■ Selected text ■
┏━━

Key words: mucopolysaccharidosis, enzyme replacement therapy, mutations, glycosaminoglycans.
The mucopolysaccharidoses (MPS) are a rare group of lysosomal storage diseases (LSD) with an autosomal recessive inheritance pattern (with the exception of MPS II, which is an X-linked) and characterized by the accumulation of glycosaminoglycans (GAG) in the lysosomes. This accumulation occurs due to low or absent lysosomal enzyme activity, essential to the GAG catabolism, and results in systemic impairment of organs and tissues (Neufeld and Muenzer, 2001)
With an incidence ranging from 1:10000 to 1:25000 newborns worldwide, MPS appear to be among the most frequent LSDs. MPS I and II were found to be the most frequent, while MPS VI is reported to have a lower incidence (Solyom, 1996; Meikle et al., 1999). The MPS Brazil Network, an initiative created to improve the diagnosis and management of these diseases in Brazil between 2004 and 2006, identified 161 MPS patients, among which MPS II showed the highest incidence (n = 82) and MPS VII the lowest (n = 4). Castro et al. (2007) reported a high incidence of MPS II and VI in patients from northern Brazil, followed by MPS I.
So far, eleven different subtypes of MPS have been identified (Neufeld and Muenzer, 2001). Patients with MPS present similar chronic and progressive clinical features, but symptoms may vary depending on the type. Organomegaly, dysostosis multiplex, hepatosplenomegaly, joint contractures and characteristic facial changes are common symptoms described in these patients. Other systemic impairments may also occur, such as hearing deficiencies, cardiorespiratory disorders, low articular mobility and loss of visual acuity (Neufeld and Muenzer, 2001; Muenzer, 2004).
Enzyme Replacement Therapy (ERT) is considered an efficient therapeutic method in MPS treatment. It is based on the periodic replacement of the defective enzyme, leading to higher GAG degradation in tissues and organs, promoting a significant improvement in some clinical features. However, the influence of ERT on other pathological manifestations, like progressive skeletal disease, arthropathy, central nervous system dysfunction, cardiac involvement and visual impairment, is still not well understood (Miebach, 2005; Arora et al., 2007; El Dib and Pastores, 2007; Pitz et al., 2009).
Previous studies have proposed urinary GAG dosage as a biochemical parameter for evaluating the efficacy of ERT protocols. After some months of treatment, the majority of patients undergoing ERT showed an improvement of many clinical symptoms, which was correlated with a significant reduction in urinary GAG excretion (Harmatz et al., 2005, 2008; Arora et al., 2007; Sifuentes et al., 2007; Muenzer et al., 2009).
The isolation and characterization of genes involved in the depletion of GAG catabolism enzymes led to the identification of many disease-causing mutations related to MPS. Despite the great variability presented by MPS patients, some mutations were reported to be frequent in some specific populations (Matte et al., 2000; Petry et al., 2005; Alves et al., 2006; Mangas et al., 2008).
The aims of this study were to investigate common MPS mutations in patients from northern Brazil and to analyze the efficacy of ERT by means of urinary GAG measurements.

┗━━

■ Action item ■
Extract verbatim the portion of the passage on mucopolysaccharidoses from "Key words: mucopolysaccharidosis, enzyme" to "tissues (Neufeld and Muenzer, 2001)".

■ Data listing ■
┏━━

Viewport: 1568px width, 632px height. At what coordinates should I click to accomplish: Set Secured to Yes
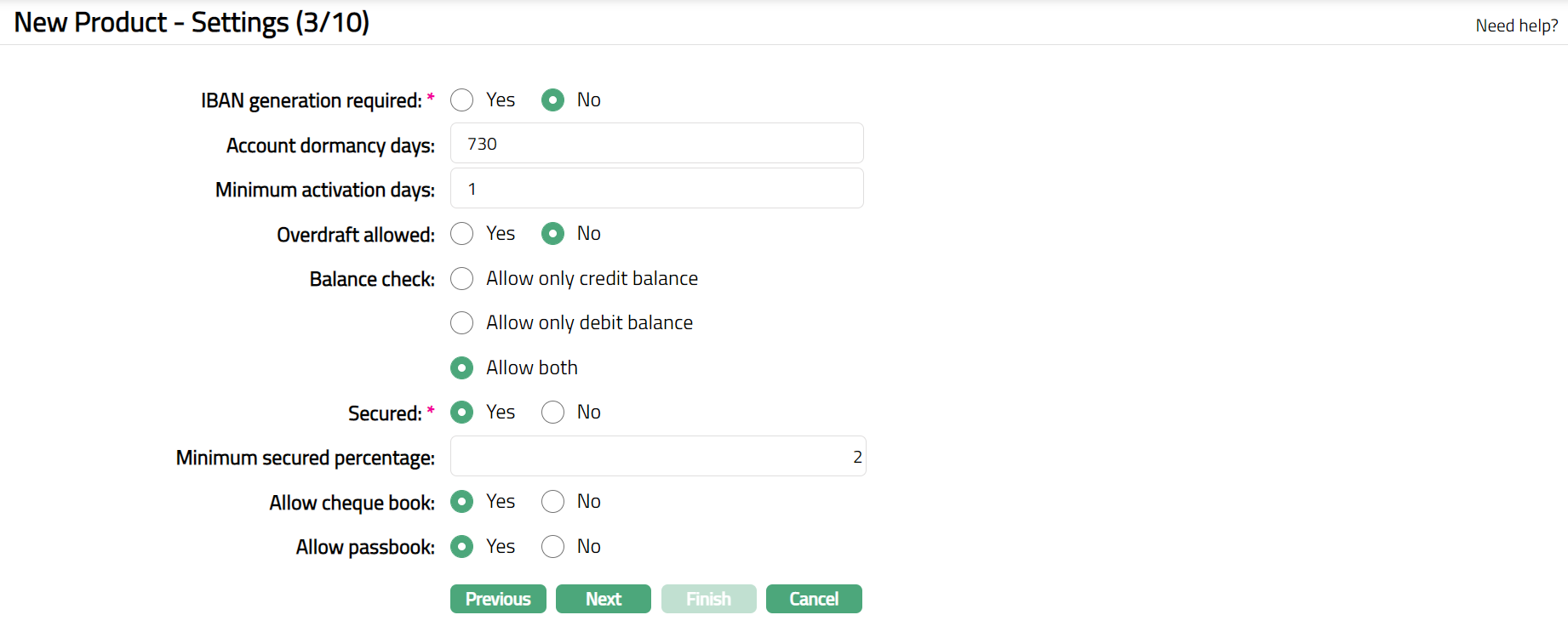click(x=462, y=413)
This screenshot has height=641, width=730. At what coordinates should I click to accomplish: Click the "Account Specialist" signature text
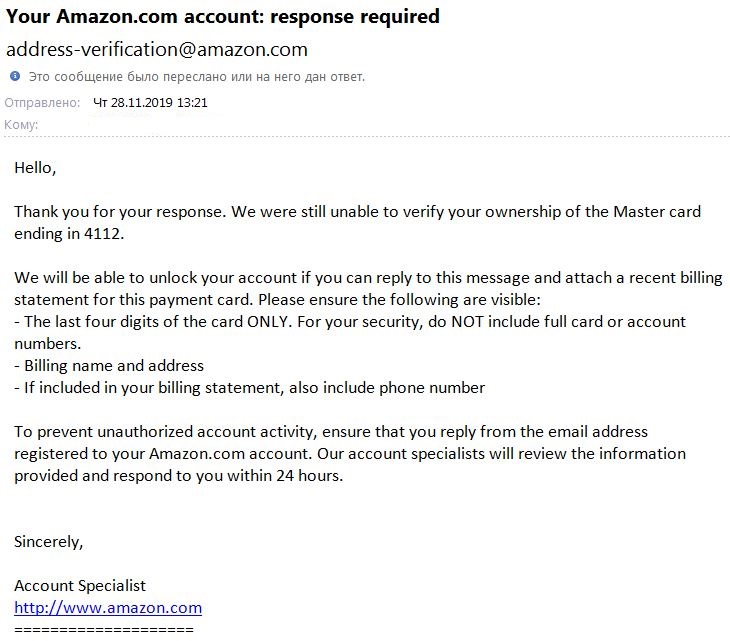coord(80,585)
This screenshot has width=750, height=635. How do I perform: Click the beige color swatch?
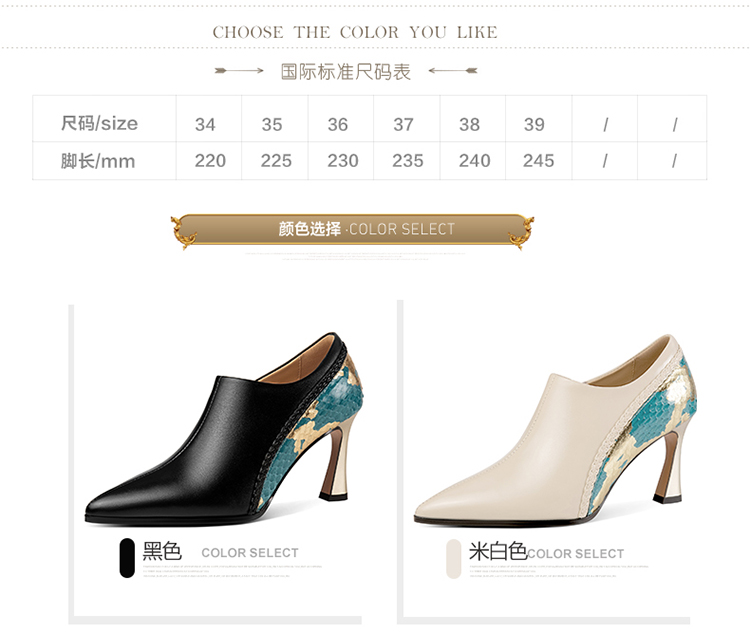point(453,559)
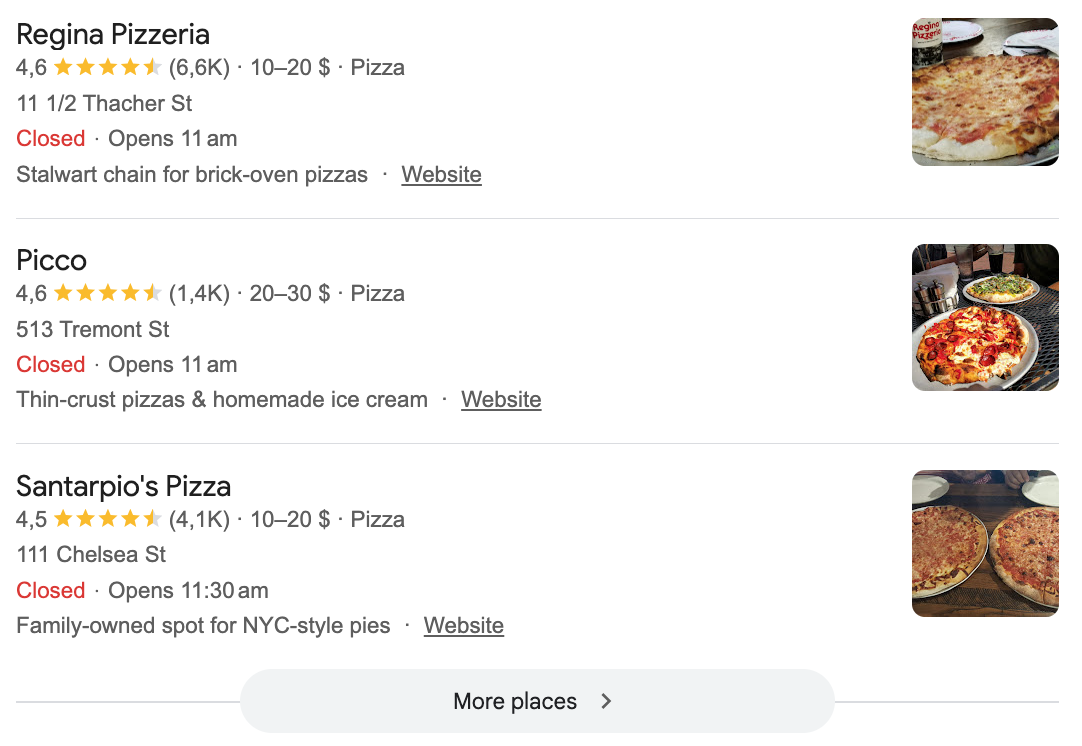This screenshot has width=1082, height=746.
Task: Click the chevron arrow beside More places
Action: 606,701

┗━━

■ Exercise result ■
Key words: mucopolysaccharidosis, enzyme replacement therapy, mutations, glycosaminoglycans.
The mucopolysaccharidoses (MPS) are a rare group of lysosomal storage diseases (LSD) with an autosomal recessive inheritance pattern (with the exception of MPS II, which is an X-linked) and characterized by the accumulation of glycosaminoglycans (GAG) in the lysosomes. This accumulation occurs due to low or absent lysosomal enzyme activity, essential to the GAG catabolism, and results in systemic impairment of organs and tissues (Neufeld and Muenzer, 2001)